Now we need to convert the raw book text into a format the model can learn from. For **Supervised Fine-Tuning (SFT)**, we need the data in a conversational format — specifically, a list of messages with roles like `"system"`, `"user"`, and `"assistant"`.

### Our Approach: Passage-Based Q&A Format

We will structure each training example as:
- **System message**: Sets the context — tells the model it is an expert on Jordan Peterson's ideas
- **User message**: Asks the model to discuss, explain, or continue a passage from the book
- **Assistant message**: Contains the actual book text passage

This format teaches the model to produce text that sounds like Jordan Peterson when asked about topics from his books.

### Why This Format?

The GPT-OSS model uses OpenAI's [Harmony](https://github.com/openai/harmony) chat format.
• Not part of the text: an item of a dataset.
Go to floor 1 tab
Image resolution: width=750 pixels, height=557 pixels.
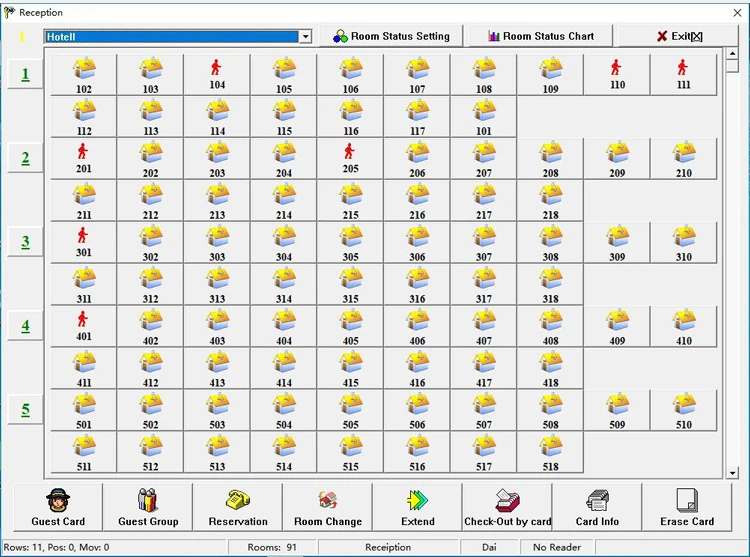point(25,74)
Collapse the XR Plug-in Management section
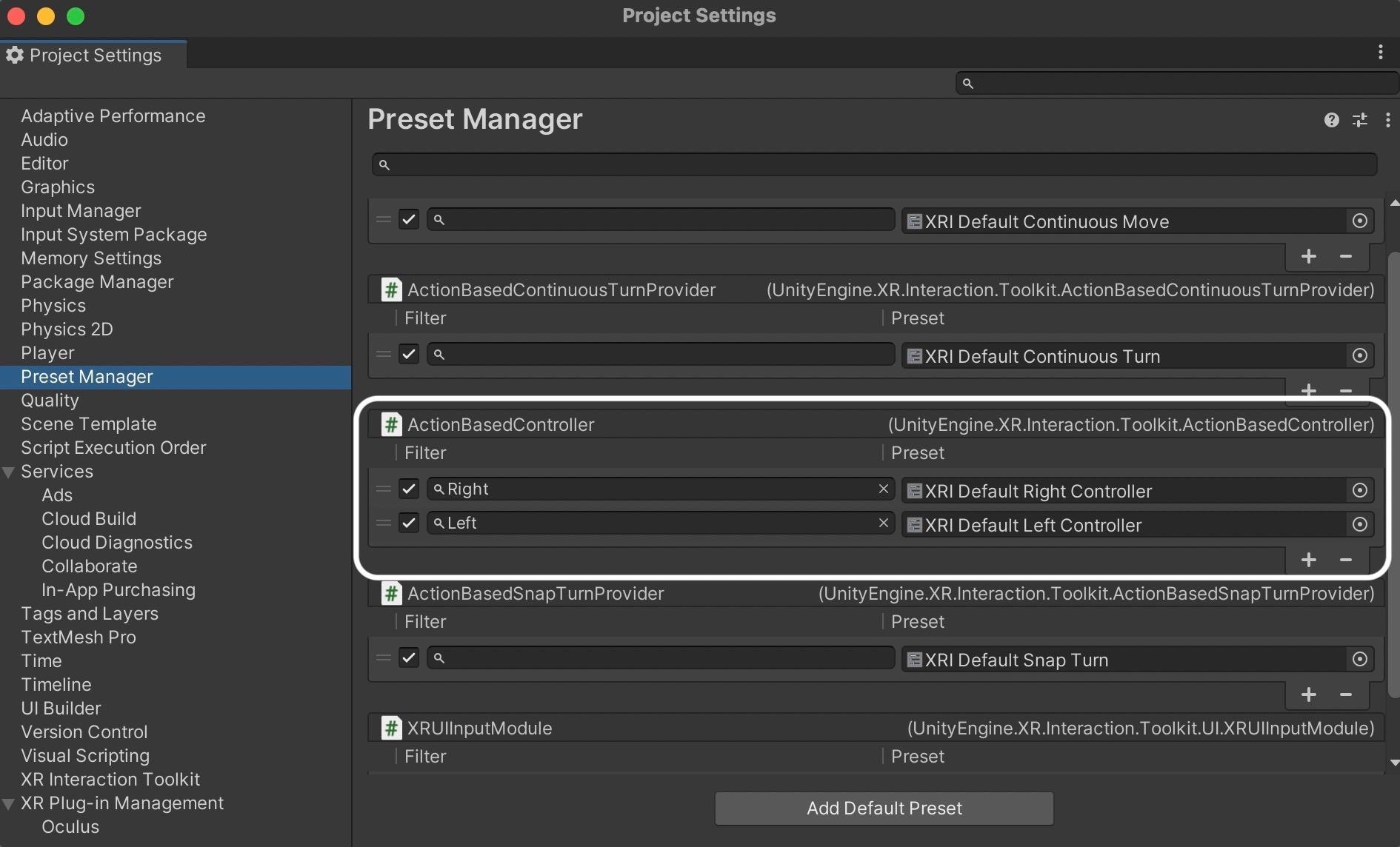 pos(9,803)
To fine-tune it effectively, our training data must match this conversational structure. The `tokenizer.apply_chat_template()` function handles all the special tokens and formatting automatically.

### Chunking Strategy

We split the text into chunks of approximately 350 words (~470 tokens) with 50-word overlaps between consecutive chunks. This ensures:
- Each chunk fits within our 2048-token sequence length (with room to spare for the chat template overhead)
- Ideas that span chunk boundaries are partially represented in adjacent chunks
- We leave room for the system/user prompt tokens and the GPT-OSS system preamble (~150 tokens)

In [None]:
def chunk_text(text: str, chunk_size: int = 350, overlap: int = 50) -> list[str]:
    """
    Split text into overlapping chunks by word count.
    
    We chunk by words rather than characters because the model processes
    tokens (which roughly correspond to words). A chunk of ~350 words
    translates to roughly 470 tokens, leaving plenty of room for the 
    system/user prompt and chat template overhead within our 2048 token limit.
    
    The overlap ensures continuity between chunks — a sentence that gets
    split at a chunk boundary will appear (at least partially) in both
    the current chunk and the next one.
    
    Args:
        text: The full text to chunk
        chunk_size: Number of words per chunk
        overlap: Number of overlapping words between consecutive chunks
        
    Returns:
        List of text chunks
    """
    words = text.split()
    chunks = []
    start = 0
    
    while start < len(words):
        end = start + chunk_size
        chunk = ' '.join(words[start:end])
        
        # Only include chunks that have meaningful content (at least 50 words)
        if len(chunk.split()) >= 50:
            chunks.append(chunk)
        
        # Move the window forward, but overlap with the previous chunk
        start = end - overlap
    
    return chunks


# Define the prompts that will be paired with each chunk.
# We rotate through these to add variety to the training data.
# Each prompt frames the book passage differently, teaching the model
# to respond to various types of requests about Peterson's ideas.
USER_PROMPTS = [
    "Please share your thoughts on the following topic from your writings.",
    "Can you elaborate on this idea from your work?",
    "Explain this concept in detail.",
    "What are your views on this subject?",
    "Continue discussing this topic.",
    "Tell me more about this idea.",
    "Share your perspective on this.",
    "Discuss the following in depth.",
]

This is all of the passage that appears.